Running Smoothie Recipes

Whether you’re training for a 10k, a full marathon or enjoy hitting the gym, these quick and easy fruit-based recipes will give you that extra boost to help you cross that finish line and reach your goals.

grnes smoothie 1

Pre-run

Here’s one of our favourite smoothie recipes, packed with Vitamin C, to get you in the mood for training. Enjoy 60-90 minutes before your run or spin class to let the vitamins ingest and leave you feeling ready and raring to go.

Pre-run shake

100g strawberries

250ml orange juice

1 measure Whey protein

40g walnuts

Post-run

Exercise can reduce your reserves of antioxidants, which is why choosing the right post-exercise foods is so important. Blueberries and raspberries deliver the antioxidants to fight damage to your DNA due to stress from the strenuous activity and granola contains carbohydrates to help replenish your muscles’ energy stores. The Greek yogurt, with double the amount of protein as regular yogurt, provides your muscles with the tools for repair.

Post-run smoothie

50g blueberries

50g raspberries

60g granola

150g Greek yoghurt

This shake is for the banana lovers and is packed full of protein and antioxidants to provide post-action energy,

1 banana

1/2 cup fresh or frozen blueberries

1/2 cup fresh or frozen strawberries

3/4 cup yogurt

1/2 cup ice

 

Fancy a snack?

Instead of grabbing the first snack you come across (we’ve all raided the cupboards after the gym) try these refreshingly fruity kebabs they taste delicious and are super easy to prepare. You can even try some of these low calorie snacks.

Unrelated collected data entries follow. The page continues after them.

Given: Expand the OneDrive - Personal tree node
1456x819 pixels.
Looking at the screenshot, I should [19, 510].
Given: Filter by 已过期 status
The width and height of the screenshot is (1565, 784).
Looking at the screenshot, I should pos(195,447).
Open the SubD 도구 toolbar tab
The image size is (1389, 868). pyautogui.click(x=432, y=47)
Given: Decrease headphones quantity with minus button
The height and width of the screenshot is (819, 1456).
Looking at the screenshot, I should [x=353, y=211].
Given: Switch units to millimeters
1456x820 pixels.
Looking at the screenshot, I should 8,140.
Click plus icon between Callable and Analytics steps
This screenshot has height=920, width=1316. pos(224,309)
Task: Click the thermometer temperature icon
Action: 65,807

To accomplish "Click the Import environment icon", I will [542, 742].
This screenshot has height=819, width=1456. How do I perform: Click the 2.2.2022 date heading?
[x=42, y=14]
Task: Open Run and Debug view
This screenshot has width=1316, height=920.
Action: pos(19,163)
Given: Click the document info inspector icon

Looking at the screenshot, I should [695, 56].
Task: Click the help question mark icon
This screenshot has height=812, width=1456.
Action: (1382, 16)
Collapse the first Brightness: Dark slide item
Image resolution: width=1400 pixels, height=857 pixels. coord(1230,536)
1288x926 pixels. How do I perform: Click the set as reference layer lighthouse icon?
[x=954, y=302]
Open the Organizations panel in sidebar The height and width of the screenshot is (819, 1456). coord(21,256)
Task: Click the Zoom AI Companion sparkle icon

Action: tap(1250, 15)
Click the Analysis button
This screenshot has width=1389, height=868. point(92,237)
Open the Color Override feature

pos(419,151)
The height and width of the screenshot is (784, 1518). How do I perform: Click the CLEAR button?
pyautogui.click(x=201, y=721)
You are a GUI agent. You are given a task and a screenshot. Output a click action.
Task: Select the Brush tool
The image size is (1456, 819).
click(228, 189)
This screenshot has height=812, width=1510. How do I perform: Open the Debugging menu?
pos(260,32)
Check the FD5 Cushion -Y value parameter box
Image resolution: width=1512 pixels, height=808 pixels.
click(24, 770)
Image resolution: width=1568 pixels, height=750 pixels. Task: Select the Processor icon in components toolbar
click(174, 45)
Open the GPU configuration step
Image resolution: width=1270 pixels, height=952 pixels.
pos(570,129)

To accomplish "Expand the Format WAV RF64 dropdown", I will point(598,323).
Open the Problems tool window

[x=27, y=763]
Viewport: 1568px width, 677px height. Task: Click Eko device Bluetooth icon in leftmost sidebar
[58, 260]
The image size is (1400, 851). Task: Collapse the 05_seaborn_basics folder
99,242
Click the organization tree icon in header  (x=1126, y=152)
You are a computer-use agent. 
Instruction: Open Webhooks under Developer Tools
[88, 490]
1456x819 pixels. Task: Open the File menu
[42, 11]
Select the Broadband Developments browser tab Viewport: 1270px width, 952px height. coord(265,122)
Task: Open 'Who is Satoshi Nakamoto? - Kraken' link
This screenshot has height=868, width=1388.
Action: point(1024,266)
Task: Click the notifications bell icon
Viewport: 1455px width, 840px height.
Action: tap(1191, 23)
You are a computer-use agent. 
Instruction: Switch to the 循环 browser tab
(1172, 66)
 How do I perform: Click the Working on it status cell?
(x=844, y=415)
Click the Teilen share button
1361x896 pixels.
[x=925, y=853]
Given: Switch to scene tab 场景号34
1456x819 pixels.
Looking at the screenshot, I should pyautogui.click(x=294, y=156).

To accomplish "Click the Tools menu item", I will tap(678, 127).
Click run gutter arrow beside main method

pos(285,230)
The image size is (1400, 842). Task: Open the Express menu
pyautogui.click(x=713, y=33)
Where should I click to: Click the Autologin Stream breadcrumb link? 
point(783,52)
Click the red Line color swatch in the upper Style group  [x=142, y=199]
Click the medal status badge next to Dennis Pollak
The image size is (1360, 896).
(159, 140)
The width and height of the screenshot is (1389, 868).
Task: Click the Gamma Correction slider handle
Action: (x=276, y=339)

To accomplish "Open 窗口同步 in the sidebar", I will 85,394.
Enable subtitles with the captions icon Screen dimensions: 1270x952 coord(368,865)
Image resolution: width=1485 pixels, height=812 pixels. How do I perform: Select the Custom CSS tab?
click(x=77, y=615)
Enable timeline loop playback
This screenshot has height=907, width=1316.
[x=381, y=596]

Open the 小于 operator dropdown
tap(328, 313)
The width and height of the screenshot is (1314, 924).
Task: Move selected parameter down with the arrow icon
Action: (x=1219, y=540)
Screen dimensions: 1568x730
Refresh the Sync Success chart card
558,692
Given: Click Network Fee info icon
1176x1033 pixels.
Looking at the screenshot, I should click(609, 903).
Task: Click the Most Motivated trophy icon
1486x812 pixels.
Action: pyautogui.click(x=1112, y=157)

Frozen fruit twizzlers with passion fruit & lime topping

80g strawberries

8 green grapes

80g mango

80g melon

2 kiwi fruit (peeled)

100g pineapple

For the topping:

juice of 2 limes

4 passion fruits, halved and seeds scraped out

1 tsp. icing sugar

Method

  1. Mix the drizzle ingredients in a bowl, stirring until the sugar has dissolved. Pass mixture through a sieve for a smoother finish.
  2. Twizzle the fruits onto skewers and drizzle the sauce on top, set aside a little for dipping. Put the fruit twizzlers in the freezer for about 40 minutes. Take the twizzlers out and enjoy.